**WHAT THE TASK REQUIRES:**
Repeat the lines of the records starting at the line containing "This screenshot has height=438, width=676." and ending at the line containing "(212, 108).", both included, and nothing else.

**RECORDS SUPPLIED:**
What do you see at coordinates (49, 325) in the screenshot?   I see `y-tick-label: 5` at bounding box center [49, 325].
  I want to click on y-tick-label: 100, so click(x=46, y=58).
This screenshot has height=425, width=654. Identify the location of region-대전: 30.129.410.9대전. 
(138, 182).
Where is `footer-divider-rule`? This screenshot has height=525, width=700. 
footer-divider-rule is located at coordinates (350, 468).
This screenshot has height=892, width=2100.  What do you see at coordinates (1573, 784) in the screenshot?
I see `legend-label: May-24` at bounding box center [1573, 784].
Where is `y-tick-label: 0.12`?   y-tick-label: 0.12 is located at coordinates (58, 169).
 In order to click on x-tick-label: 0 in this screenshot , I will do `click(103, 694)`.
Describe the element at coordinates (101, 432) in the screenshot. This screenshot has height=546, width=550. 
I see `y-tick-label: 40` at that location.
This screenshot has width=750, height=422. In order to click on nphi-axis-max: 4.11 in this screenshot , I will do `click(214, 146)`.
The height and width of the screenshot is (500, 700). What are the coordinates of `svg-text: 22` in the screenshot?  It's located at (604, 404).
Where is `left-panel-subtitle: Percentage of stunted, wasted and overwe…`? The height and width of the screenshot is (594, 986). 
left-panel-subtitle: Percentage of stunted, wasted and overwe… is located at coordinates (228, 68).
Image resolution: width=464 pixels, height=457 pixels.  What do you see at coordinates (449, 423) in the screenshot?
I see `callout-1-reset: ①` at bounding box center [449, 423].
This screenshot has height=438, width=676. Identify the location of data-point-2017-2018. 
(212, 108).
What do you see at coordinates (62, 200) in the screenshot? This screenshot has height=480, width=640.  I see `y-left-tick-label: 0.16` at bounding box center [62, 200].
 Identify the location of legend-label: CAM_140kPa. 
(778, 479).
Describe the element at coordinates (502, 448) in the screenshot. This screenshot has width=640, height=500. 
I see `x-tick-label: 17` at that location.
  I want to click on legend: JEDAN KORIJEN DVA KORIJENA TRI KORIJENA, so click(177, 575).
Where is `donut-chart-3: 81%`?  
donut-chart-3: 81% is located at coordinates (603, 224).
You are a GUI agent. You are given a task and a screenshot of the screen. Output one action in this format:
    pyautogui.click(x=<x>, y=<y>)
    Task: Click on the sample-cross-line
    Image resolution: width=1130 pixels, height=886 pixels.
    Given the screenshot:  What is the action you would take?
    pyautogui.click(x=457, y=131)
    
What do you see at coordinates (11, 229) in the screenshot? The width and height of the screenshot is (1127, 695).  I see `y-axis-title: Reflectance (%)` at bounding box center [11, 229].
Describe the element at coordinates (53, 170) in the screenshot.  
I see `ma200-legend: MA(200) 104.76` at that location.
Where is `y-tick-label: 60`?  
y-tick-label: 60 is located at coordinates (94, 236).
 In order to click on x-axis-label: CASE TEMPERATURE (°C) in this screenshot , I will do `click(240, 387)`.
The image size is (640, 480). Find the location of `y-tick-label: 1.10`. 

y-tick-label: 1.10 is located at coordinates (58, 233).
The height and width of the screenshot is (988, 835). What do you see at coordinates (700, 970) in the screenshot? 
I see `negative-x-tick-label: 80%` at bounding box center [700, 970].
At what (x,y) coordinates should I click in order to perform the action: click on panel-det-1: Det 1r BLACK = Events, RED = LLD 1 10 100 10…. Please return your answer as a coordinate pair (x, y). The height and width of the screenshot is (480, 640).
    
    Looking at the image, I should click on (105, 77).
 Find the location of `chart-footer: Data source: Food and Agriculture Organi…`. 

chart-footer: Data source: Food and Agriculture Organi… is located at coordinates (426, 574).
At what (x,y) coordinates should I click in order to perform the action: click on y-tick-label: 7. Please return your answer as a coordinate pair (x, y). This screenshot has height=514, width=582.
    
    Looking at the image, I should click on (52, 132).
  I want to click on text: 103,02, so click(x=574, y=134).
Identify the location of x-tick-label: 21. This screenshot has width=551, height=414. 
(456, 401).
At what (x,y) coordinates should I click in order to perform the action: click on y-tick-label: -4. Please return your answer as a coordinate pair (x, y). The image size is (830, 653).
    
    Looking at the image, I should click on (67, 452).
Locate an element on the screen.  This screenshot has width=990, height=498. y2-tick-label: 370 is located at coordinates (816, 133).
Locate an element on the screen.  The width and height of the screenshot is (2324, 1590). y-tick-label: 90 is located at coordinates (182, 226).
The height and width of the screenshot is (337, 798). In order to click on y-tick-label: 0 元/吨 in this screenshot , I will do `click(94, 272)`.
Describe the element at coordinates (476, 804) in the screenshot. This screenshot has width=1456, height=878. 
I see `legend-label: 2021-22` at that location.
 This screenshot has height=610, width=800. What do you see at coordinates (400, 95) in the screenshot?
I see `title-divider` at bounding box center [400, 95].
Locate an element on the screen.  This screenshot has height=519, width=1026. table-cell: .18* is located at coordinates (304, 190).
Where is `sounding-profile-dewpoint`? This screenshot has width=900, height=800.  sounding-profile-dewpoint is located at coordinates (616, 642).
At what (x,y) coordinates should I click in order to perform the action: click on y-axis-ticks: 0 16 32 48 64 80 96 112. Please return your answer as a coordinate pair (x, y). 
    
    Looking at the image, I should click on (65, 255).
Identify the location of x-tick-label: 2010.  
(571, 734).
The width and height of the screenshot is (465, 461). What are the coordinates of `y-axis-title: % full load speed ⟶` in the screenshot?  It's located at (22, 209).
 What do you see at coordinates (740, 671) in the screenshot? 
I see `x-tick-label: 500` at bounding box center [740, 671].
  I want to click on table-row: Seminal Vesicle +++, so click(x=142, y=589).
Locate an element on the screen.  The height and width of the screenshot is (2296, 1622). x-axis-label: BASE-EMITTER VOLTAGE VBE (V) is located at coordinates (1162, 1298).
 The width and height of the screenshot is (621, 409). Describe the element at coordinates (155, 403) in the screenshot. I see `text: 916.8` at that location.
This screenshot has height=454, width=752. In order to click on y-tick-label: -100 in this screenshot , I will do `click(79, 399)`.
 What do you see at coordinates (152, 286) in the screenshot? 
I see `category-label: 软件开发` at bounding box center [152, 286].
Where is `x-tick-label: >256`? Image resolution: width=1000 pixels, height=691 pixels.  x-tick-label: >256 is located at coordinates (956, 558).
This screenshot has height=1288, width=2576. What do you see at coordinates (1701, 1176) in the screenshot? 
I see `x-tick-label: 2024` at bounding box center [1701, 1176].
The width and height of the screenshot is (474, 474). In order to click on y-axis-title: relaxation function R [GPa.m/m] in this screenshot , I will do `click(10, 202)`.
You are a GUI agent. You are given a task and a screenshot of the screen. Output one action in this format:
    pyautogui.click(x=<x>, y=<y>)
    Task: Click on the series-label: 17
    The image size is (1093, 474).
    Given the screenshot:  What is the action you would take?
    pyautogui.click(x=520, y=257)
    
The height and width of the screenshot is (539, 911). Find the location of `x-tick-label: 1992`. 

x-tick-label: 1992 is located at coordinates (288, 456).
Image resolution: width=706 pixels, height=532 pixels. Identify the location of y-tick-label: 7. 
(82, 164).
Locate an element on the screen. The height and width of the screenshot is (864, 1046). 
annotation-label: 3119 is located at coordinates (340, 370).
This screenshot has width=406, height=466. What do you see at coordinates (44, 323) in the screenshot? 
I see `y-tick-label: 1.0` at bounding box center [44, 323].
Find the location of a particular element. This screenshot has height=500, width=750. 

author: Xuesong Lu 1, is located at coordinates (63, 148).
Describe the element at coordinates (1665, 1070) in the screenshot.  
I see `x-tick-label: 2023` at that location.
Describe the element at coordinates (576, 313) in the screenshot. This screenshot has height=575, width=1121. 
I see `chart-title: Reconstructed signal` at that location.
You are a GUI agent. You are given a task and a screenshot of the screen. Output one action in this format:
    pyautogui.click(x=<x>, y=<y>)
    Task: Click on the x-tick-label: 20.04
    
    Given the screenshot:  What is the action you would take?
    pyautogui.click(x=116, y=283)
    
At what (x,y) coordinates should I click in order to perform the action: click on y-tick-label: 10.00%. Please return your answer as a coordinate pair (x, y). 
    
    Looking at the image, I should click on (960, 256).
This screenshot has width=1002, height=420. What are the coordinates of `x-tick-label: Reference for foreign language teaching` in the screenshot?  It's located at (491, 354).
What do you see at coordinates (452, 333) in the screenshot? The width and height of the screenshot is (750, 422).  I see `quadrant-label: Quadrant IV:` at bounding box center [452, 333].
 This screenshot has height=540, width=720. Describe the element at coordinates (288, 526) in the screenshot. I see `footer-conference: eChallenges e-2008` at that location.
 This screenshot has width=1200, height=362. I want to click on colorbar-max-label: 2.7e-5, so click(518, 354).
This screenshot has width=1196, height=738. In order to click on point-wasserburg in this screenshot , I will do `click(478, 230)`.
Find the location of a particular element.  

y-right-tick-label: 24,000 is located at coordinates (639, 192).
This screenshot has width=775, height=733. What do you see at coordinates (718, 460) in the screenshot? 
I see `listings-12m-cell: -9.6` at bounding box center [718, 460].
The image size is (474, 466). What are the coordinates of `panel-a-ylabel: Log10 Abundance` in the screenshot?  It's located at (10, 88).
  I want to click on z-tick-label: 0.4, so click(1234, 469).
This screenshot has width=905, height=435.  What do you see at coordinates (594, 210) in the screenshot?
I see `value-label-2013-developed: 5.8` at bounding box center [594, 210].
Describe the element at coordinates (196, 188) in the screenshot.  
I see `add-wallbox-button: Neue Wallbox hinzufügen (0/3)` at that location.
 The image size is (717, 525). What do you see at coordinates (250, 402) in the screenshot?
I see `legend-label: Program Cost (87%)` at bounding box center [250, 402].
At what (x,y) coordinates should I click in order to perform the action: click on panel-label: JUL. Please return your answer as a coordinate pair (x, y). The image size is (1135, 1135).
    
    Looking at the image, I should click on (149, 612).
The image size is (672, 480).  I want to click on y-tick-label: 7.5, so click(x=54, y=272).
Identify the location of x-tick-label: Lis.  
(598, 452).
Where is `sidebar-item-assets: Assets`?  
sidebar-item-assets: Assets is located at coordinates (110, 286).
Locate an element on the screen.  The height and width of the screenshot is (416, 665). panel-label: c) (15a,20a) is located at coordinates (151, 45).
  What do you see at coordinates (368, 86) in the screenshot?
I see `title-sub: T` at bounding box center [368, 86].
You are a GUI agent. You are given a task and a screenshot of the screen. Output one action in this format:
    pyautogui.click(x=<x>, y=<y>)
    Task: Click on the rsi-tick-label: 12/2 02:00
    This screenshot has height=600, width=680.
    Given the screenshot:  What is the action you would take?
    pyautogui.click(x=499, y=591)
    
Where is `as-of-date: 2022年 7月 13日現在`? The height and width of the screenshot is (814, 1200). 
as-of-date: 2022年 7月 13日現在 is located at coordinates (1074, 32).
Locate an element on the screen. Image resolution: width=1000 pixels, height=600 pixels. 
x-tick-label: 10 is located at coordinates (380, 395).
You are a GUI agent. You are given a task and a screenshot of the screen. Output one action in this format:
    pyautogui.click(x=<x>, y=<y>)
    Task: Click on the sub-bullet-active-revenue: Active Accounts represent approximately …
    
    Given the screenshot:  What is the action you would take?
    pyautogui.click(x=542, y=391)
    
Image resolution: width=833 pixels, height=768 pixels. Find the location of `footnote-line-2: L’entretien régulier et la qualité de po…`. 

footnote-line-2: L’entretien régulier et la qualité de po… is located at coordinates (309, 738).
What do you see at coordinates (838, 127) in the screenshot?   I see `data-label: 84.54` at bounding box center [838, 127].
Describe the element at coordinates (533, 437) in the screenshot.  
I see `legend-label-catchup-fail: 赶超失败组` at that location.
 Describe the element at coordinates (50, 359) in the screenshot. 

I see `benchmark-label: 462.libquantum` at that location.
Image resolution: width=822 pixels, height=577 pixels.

**RESPONSE FOR THIS EXERCISE:**
This screenshot has height=438, width=676. Identify the location of data-point-2017-2018. 
(212, 108).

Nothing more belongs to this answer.